Bypass march claims protest record

The Guardian February 12 1996

Alex Bellos

ABOUT 5,000 people marched along part of the route of the proposed Newbury bypass yesterday, in what environmentalists claim was the largest ever single demonstration against road-building in Britain.

Friends of the Earth, which advertised the rally on the front pages of national newspapers, organised at least 40 coaches from all around the country and arranged a shuttle service from Newbury rail station.

Demonstrators carried placards with slogans such as Stop the Road, Save the Trees, and Local People Against The Road as they walked two miles from Snelsmore Common, site of the largest protesters' camps, to Bagnor.

Tony Juniper, deputy campaigns director, said: «It was a huge success. The cross-section of people was incredible. There were locals and non locals, and people of all ages. It is the largest demonstration we have organised in recent years.»

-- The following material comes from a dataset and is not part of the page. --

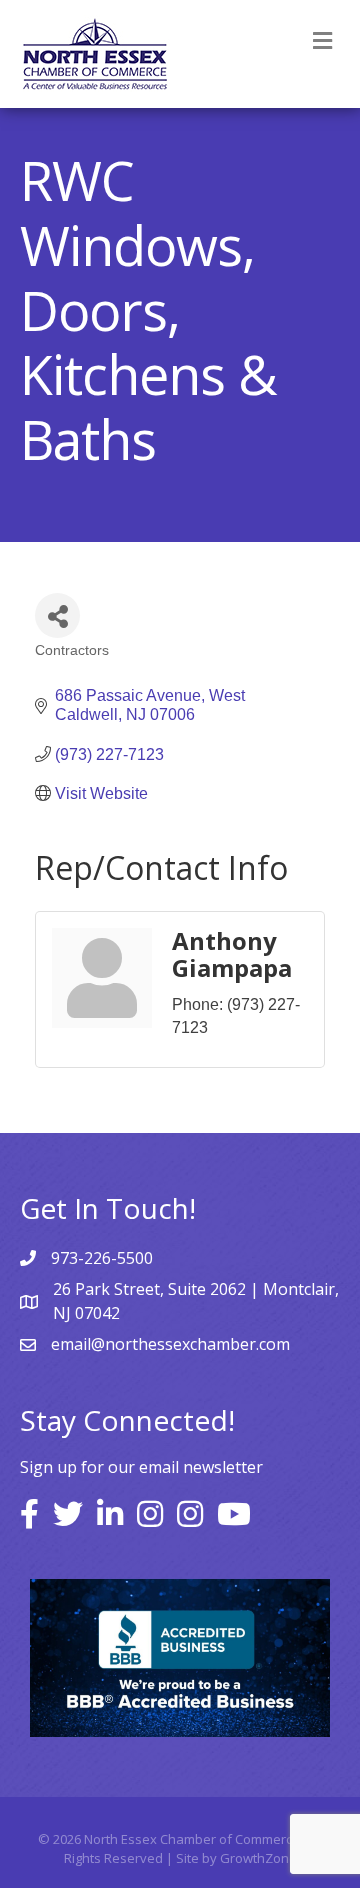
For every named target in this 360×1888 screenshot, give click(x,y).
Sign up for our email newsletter (141, 1467)
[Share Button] (57, 615)
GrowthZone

A Thames Valley Police spokesman said the protest was peaceful and there were noe arrests.

The march was organised to keep up the pressure on the Government to abandon the 9˝ mile road, which is due to take more than two years to complete. The building company now at work is only contracted to clear the route, and the Highways Agency will announce who is to build the road itself in the next few months.

The protest is predicted to reach a flashpoint this week when bailiffs are sent in to evict people living in treehouses on the route.

A High Court order was given to Nick Blandy, Sheriff of Berkshire, Last month but it has taken him several weeks to organise the bailiffs, who include a team of tree climbers. Like the protesters, the climbers are veterans of previous road protests, and several on each side know each other.

Protesters believe the bailiffs could move in any day now, and are securing their treehouses as well as roping up walkways between trees. There is an appeal against the High Court order.

After yesterday's «official» rally, other protesters have declared today an unofficial «day of action» and hope to bus in a few hundred people to try to stop the tree-felling. It is believed they aim to provoke mass arrests for aggravated tresspass under the Criminal Justice Act.